[Records excerpted from a collection]
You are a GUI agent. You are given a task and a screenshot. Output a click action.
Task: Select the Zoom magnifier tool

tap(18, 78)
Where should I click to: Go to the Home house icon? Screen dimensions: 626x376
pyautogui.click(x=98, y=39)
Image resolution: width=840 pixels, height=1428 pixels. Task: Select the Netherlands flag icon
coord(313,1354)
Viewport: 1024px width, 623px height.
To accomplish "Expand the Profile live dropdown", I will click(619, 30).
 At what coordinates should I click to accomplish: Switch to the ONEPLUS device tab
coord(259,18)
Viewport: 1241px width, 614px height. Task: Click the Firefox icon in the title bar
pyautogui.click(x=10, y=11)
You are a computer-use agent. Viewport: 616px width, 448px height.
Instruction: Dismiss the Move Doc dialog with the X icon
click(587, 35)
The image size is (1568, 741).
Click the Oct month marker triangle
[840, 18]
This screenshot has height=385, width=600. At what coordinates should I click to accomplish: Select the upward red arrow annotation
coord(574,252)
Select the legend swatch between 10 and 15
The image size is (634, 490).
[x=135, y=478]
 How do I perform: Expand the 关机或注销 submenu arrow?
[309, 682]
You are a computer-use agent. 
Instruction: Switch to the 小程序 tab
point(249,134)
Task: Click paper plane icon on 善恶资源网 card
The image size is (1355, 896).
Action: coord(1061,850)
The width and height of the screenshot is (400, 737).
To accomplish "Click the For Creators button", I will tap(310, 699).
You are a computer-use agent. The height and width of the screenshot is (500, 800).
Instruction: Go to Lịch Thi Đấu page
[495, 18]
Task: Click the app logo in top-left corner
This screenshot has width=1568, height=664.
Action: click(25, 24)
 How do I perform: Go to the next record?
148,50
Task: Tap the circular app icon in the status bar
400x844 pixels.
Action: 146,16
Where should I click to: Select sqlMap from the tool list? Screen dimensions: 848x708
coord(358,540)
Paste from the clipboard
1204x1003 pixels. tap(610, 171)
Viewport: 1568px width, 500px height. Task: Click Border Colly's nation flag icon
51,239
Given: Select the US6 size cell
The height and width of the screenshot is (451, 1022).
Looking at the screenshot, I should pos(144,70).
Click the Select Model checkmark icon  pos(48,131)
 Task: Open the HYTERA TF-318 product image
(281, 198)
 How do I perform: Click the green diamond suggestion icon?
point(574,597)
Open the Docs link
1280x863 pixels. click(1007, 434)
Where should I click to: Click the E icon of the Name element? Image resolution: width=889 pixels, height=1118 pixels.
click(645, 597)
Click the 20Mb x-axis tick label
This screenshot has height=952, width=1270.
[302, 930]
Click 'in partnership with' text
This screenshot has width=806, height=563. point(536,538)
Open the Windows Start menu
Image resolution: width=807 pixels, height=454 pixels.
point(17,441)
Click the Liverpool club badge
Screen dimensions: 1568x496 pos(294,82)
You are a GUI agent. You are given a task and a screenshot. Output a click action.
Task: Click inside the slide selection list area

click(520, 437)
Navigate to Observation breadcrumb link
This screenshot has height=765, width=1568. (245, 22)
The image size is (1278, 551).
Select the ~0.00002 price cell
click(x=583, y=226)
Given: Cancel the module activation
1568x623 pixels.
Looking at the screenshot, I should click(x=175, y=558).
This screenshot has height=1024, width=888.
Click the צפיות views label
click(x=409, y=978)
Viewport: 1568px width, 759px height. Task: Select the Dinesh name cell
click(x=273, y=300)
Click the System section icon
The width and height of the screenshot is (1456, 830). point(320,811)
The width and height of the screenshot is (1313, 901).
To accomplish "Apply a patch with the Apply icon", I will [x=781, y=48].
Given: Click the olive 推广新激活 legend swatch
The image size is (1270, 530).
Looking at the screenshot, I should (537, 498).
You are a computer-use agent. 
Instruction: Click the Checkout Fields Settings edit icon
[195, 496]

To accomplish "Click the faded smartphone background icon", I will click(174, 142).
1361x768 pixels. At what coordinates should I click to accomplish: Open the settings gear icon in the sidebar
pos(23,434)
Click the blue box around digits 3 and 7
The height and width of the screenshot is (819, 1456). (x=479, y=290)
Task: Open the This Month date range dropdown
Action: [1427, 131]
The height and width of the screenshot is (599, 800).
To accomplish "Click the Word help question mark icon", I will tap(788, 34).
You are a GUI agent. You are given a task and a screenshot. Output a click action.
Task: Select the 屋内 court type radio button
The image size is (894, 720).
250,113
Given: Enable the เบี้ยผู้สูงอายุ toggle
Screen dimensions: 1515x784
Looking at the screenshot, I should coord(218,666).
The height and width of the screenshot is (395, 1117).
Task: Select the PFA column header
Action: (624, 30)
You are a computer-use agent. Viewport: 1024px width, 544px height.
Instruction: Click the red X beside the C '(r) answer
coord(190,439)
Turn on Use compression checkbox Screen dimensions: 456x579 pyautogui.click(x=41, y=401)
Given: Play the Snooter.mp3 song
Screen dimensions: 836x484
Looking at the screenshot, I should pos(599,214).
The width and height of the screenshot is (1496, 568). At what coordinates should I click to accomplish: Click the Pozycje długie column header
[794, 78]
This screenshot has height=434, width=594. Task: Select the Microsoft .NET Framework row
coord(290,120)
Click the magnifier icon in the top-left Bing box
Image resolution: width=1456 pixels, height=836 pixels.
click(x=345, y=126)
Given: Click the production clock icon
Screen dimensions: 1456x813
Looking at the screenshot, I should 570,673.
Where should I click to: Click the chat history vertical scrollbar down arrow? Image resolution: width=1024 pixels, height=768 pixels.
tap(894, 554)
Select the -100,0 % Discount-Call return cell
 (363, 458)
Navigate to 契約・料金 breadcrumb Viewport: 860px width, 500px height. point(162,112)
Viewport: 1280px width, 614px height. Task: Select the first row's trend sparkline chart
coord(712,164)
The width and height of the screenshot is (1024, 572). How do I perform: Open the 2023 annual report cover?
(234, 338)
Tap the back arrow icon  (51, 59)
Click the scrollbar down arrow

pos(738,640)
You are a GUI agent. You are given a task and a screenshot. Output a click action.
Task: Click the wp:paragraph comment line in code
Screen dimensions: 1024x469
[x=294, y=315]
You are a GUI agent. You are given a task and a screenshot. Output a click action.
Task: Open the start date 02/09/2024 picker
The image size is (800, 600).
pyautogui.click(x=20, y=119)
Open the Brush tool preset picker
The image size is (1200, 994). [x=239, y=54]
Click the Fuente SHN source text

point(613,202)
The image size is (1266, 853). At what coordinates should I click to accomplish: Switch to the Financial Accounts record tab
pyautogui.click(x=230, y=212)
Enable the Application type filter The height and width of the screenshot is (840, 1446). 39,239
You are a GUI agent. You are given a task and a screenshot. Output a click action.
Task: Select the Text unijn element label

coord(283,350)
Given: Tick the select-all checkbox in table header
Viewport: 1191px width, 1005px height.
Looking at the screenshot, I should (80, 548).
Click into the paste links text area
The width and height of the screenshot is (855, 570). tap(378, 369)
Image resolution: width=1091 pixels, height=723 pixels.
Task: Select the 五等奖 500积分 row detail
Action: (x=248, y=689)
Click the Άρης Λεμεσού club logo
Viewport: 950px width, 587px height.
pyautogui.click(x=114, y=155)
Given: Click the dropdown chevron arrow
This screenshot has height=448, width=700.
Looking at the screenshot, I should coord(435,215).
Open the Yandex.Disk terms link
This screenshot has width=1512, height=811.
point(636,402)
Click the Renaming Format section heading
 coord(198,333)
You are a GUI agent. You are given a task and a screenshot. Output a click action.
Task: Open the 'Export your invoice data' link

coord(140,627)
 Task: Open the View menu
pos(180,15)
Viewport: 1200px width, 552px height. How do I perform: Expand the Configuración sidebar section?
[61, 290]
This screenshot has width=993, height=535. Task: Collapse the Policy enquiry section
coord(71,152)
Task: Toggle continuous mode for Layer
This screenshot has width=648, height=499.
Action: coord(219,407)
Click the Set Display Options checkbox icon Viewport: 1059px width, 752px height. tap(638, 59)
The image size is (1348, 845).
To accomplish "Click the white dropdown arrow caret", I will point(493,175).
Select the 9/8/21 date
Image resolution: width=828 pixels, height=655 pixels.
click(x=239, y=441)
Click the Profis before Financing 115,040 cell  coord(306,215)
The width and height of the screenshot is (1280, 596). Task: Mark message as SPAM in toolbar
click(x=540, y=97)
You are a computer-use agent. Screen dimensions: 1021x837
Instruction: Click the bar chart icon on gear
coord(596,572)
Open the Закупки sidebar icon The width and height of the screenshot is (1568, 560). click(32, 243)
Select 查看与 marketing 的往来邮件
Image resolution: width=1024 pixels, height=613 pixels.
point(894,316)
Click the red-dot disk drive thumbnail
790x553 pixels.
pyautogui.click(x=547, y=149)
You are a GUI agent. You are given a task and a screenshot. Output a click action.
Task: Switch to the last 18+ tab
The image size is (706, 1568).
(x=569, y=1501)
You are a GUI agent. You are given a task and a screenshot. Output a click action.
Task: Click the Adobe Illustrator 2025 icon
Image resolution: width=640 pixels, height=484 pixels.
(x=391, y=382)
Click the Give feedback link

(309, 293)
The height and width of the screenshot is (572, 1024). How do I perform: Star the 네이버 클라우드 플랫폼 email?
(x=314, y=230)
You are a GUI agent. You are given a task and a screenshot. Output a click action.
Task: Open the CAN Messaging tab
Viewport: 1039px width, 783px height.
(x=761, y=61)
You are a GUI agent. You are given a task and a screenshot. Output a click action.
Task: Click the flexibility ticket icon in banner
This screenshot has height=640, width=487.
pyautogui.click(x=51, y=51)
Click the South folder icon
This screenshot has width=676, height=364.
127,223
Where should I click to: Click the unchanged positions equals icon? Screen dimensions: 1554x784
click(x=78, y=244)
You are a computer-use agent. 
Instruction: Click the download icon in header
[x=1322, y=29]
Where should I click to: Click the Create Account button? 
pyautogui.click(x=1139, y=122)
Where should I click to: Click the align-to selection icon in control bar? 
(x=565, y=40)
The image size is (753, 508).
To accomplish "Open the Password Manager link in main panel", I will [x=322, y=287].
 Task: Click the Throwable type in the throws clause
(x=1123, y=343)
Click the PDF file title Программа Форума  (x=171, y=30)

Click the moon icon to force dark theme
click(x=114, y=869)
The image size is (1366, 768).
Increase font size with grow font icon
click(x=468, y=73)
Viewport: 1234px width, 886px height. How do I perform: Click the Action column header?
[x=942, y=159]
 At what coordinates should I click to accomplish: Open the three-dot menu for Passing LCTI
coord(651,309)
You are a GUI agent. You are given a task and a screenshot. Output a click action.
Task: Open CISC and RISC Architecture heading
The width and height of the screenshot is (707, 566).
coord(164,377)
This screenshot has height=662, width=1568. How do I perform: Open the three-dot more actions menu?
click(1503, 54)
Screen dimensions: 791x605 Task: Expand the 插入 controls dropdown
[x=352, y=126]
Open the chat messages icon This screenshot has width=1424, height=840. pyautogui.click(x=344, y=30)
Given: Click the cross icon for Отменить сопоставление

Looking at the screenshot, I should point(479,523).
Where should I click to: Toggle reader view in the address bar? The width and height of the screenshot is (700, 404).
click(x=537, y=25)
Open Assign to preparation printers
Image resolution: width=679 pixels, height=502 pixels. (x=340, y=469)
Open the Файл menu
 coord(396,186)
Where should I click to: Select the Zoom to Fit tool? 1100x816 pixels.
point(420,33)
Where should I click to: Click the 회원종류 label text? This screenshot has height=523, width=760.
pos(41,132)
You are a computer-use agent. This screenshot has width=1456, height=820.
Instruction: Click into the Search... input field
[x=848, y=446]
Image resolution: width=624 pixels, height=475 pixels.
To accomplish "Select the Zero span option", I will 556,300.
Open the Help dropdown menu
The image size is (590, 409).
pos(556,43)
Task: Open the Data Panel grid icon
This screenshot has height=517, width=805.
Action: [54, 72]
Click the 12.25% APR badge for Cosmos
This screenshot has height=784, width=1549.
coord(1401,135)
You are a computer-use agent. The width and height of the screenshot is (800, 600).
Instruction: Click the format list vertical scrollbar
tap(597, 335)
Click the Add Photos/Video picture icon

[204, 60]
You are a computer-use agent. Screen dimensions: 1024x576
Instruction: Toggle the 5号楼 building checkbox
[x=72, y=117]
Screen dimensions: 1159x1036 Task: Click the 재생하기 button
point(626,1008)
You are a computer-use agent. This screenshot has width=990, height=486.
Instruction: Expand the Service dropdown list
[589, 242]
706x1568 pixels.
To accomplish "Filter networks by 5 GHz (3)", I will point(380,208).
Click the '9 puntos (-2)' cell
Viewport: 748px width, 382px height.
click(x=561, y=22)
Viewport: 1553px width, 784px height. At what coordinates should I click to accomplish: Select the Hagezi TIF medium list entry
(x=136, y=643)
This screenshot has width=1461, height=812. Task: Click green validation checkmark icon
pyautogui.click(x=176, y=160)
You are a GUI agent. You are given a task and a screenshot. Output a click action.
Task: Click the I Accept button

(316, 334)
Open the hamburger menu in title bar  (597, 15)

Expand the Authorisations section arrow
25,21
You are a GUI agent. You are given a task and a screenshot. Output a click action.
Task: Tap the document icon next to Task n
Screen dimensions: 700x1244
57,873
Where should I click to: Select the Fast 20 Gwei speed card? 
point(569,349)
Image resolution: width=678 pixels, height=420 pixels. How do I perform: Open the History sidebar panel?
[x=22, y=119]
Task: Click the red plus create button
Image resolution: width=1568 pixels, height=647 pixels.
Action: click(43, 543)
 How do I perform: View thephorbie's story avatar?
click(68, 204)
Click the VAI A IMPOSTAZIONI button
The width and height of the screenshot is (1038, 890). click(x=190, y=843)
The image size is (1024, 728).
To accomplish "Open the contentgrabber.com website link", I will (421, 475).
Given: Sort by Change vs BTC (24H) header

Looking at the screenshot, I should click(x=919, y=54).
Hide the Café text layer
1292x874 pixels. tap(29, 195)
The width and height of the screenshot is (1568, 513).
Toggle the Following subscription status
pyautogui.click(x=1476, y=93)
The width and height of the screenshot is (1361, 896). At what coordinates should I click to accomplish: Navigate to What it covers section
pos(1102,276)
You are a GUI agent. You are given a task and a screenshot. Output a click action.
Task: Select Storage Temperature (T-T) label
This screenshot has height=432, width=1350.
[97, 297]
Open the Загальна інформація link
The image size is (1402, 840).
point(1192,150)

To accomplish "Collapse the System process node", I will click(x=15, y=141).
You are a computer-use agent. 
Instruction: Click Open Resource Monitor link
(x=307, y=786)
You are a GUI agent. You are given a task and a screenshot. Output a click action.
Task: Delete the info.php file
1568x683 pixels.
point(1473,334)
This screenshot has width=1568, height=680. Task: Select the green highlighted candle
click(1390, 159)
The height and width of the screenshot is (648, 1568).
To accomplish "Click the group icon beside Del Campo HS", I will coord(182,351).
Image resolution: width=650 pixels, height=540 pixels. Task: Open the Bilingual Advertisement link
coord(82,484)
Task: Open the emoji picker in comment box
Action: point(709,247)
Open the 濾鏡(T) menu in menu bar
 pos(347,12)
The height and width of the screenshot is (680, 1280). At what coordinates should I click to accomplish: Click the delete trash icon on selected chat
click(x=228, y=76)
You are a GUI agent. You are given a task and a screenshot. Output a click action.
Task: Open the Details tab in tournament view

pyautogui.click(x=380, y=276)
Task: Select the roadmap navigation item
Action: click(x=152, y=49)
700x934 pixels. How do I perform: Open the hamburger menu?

Your assignment –
Find the word "Enable" in the entries above and gather every line that holds it.

Written answer –
Given: Enable the เบี้ยผู้สูงอายุ toggle
Enable the Application type filter The height and width of the screenshot is (840, 1446). 39,239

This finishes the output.